Había tardado menos de medio segundo en asestar las tres cuchilladas; los hombres que combatían en el suelo vieron el brazo de su general como un borrón confuso imposible de seguir. Pero la estatua animada también era rápida. Al mismo tiempo que Kratos rompía el cristal del ojo izquierdo, los hombros de metal se iluminaron.

Kratos notó un centenar de impactos minúsculos en el cuerpo, le dolía todo. El aire restalló como en una tormenta y una fuerza invisible lo lanzó por los aires.

El Tahedorán cayó de espaldas sobre un colchón de brazos que sus hombres tendieron para amortiguar el choque. Logró caer de pie, pero tenía todo el vello del cuerpo erizado y notaba un intenso dolor entre el hombro izquierdo y el esternón. Salió de la Tahitéi pensando que era lo mejor. En ese mismo momento cayó de espaldas llevándose la mano al pecho. No conseguía respirar y sufría la angustiosa impresión de que su corazón se había detenido.
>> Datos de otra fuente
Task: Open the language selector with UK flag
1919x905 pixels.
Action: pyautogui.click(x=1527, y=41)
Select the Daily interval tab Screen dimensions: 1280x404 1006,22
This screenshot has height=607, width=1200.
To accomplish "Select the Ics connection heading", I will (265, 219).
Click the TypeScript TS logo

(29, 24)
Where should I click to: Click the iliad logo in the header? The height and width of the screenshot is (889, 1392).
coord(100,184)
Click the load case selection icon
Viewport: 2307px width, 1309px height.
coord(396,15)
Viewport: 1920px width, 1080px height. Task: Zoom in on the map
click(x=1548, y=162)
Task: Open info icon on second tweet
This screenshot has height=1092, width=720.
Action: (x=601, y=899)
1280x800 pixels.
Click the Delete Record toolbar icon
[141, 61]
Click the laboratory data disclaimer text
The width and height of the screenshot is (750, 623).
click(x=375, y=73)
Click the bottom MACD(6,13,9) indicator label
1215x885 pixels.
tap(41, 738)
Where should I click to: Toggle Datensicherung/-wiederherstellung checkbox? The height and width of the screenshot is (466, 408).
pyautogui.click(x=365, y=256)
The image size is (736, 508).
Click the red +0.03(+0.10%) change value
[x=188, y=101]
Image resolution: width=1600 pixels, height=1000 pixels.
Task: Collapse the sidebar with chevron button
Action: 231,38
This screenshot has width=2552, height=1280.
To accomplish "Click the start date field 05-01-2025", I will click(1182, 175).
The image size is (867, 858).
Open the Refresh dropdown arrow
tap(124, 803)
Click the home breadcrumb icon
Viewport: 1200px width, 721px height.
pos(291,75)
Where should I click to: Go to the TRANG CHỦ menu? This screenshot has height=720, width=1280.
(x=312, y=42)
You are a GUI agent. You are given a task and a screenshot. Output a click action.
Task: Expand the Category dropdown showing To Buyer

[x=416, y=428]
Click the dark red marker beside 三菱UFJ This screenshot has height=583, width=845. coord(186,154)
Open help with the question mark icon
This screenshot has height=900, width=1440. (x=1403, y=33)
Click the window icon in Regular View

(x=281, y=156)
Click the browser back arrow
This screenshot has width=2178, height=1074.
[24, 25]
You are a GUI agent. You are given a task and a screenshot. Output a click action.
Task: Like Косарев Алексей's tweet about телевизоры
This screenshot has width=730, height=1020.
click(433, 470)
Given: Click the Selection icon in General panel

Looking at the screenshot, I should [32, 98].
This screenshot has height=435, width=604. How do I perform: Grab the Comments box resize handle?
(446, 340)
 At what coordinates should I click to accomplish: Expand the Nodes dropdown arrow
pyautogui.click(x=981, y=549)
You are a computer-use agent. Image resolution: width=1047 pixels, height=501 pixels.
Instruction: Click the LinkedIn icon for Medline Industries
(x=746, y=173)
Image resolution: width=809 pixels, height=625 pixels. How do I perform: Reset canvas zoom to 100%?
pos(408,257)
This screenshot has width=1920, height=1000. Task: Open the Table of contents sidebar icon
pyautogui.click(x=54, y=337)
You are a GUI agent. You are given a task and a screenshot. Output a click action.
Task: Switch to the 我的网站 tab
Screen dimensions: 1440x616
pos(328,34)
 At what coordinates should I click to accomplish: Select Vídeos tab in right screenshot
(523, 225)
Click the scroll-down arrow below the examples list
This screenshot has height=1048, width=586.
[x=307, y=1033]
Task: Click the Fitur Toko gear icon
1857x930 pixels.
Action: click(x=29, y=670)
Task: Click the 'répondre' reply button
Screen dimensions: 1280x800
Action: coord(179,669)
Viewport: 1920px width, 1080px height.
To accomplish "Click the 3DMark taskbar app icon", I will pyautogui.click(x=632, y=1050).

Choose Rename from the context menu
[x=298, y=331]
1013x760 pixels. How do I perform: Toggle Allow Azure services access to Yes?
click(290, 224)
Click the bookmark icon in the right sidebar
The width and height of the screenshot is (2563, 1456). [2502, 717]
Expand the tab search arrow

Voy a morir. Ahora, comprendió, mientras empezaba a verlo todo negro.

El instinto más que la razón le aconsejó que entrara de nuevo en Urtahitéi. Tal vez supusiera su muerte instantánea, pero subvocalizó los nueve números otra vez.

Su instinto había acertado. El latigazo que le atravesó el cuerpo surtió un efecto inmediato. Su corazón empezó a latir de nuevo y la sangre le corrió por las venas.

¿Qué más poderes malignos posee esta criatura?, se preguntó mientras se ponía en pie. Le dolía todo el cuerpo, bien fuera por la aceleración o por la violenta sacudida que lo había despedido de los hombros de la estatua. Esperó unos segundos y volvió a desacelerarse, preparado para entrar en Urtahitéi de nuevo si notaba algún síntoma raro; pero esta vez su corazón siguió latiendo al ritmo desbocado de la batalla.

El ataque desesperado de Kratos había conseguido algo. El gigante no sólo dejó de disparar sus rayos. Al parecer, tampoco podía ver, porque empezó a girarse a los lados, lanzando golpes y patadas descontrolados. Mas incluso ciego seguía siendo un adversario terrible y los hombres caían a su alrededor como moscas.

Pero una furia homicida había poseído a los Invictos. Como hienas que huelen la sangre del león, reemplazaban a los caídos y seguían acosándolo con lanzas enteras o rotas, escudos, espadas y puñales.

– ¡Llevadlo hacia allá! -gritó Kratos, señalando hacia la taberna de Gavilán. No quería dar más explicaciones; ignoraba si la estatua era capaz de escuchar y entender sus palabras.

Pero los soldados sí captaron sus intenciones. Los que estaban calle arriba abrieron filas para dejar pasar al gigante, mientras que los demás no cejaron de hostigar y empujar. Anfiún seguía repartiendo golpes a discreción, pero sus ataques habían perdido eficacia y su espada hendía el aire o arrancaba chispas del suelo y las paredes de roca más veces de las que alcanzaba blancos humanos.